I am honored to be part of a panel on March 1, 2018 at the Florida Tax Institute in Tampa, Florida regarding potential money laundering risks, reporting obligations and related ethical issues facing U.S. tax professionals with foreign clients bringing money and assets into the United States. The panel, entitled Working with Inbound Investors & Businesses – Some Things You May Not Think About May Hurt You, will be moderated by Fred Murray of the University of Florida Levin College of Law and also will include attorneys Jeffrey A. Neiman, A. Brian Phillips and Shawn P. Wolf.
This is a key topic with real-world implications. We previously have blogged about potential AML and money laundering issues facing U.S. lawyers, who are under increasing scrutiny in light of: evolving international standards on professionals as AML gate keepers; global criticisms of the United States as a possible haven for money launderers and tax cheats; and scandals — such as the Panama Papers — involving legal professionals as the alleged facilitators of laundering and tax evasion by their clients.

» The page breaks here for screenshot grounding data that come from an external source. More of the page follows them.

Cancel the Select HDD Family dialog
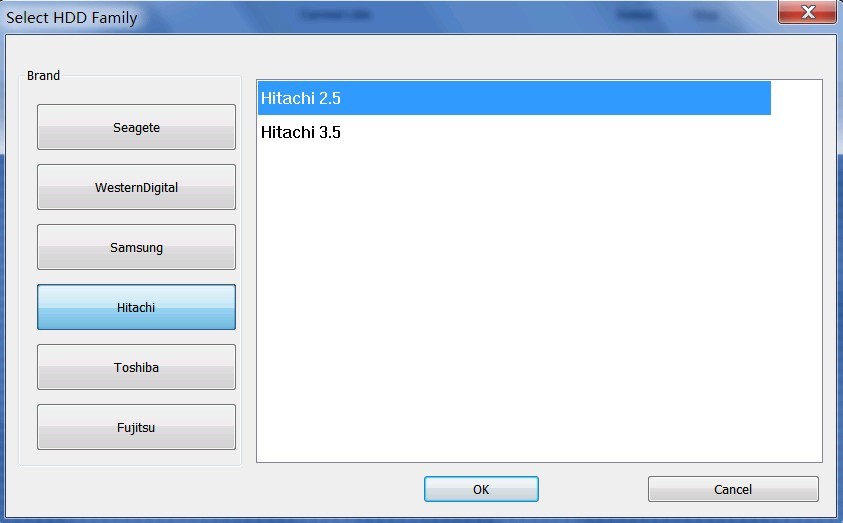This screenshot has width=843, height=523. [733, 489]
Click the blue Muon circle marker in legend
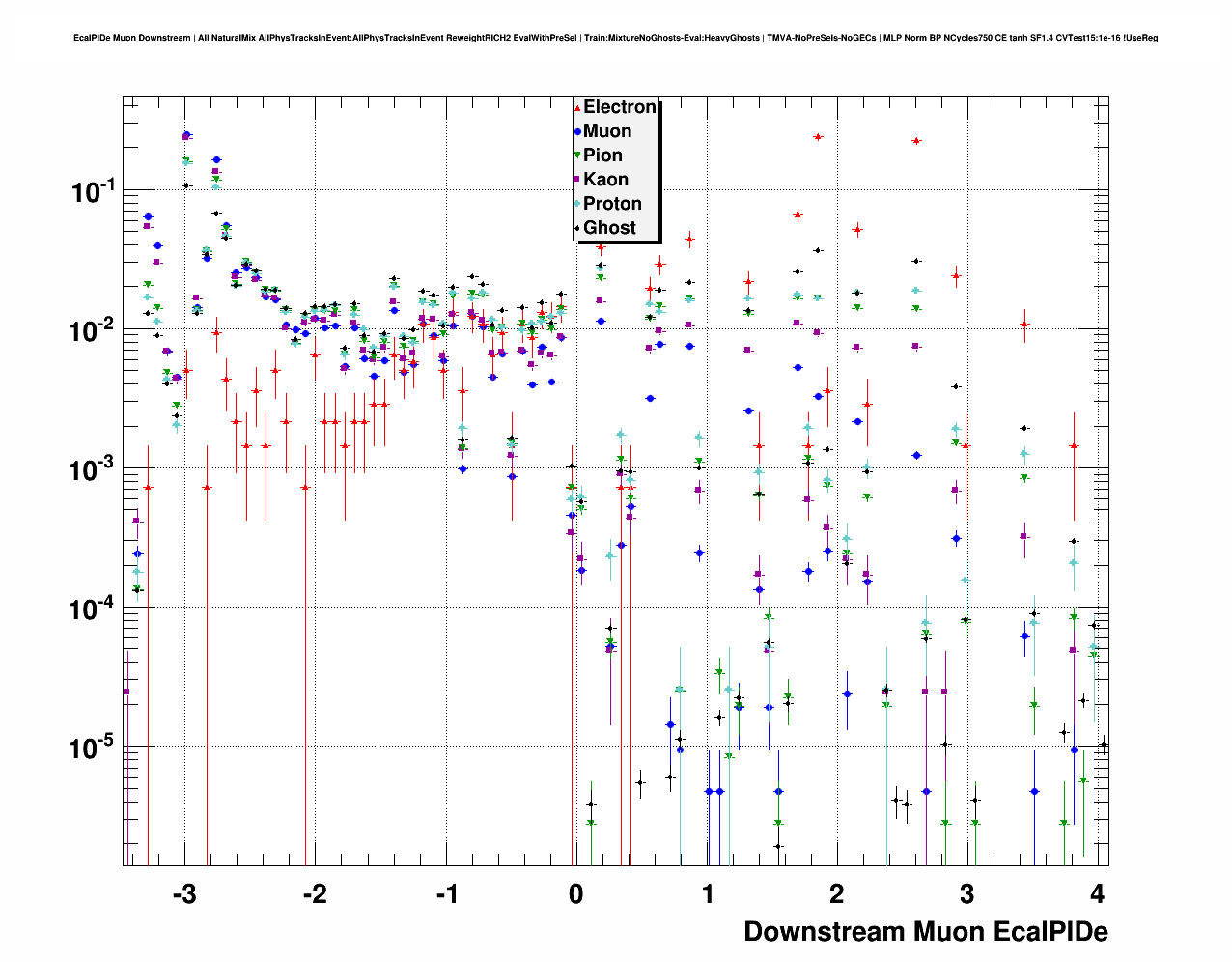The width and height of the screenshot is (1232, 962). click(577, 131)
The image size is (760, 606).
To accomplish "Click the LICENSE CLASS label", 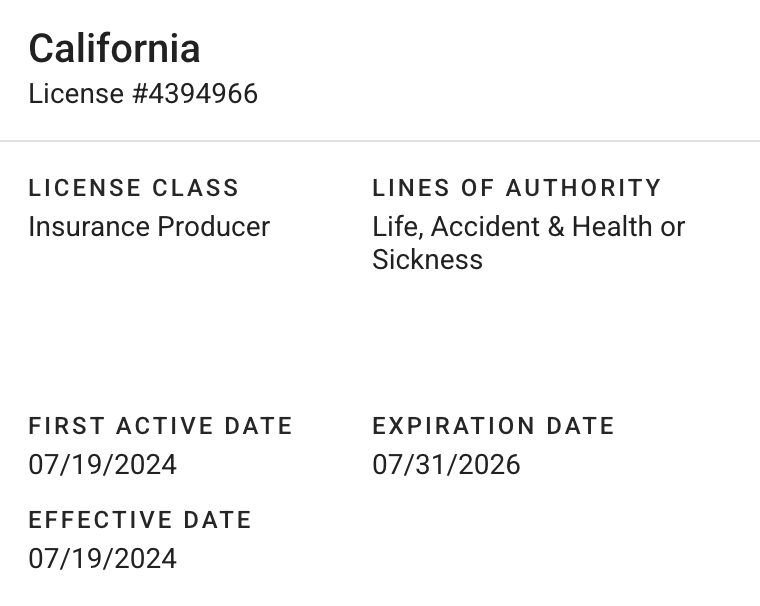I will [134, 188].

Specifically, both the Financial Action Task Force (“FATF”) and the European Parliament have called for U.S. lawyers to meet higher standards in performing due diligence to detect clients’ potential money laundering, and found U.S. lawyers to be “non-compliant” with entity transparency standards. Further, the U.S. Congress has tried to enact legislation over the years to address the issue of beneficial ownership and the role of lawyer (see our discussion of the Corporate Transparency Act here). More recently, and as we have blogged, the ABA’s Task Force on the Gatekeeper and the Profession has prepared and discussed a new ABA Model Rule of Professional Conduct that would impose basic “client due diligence” requirement on lawyers. The panel should be interesting.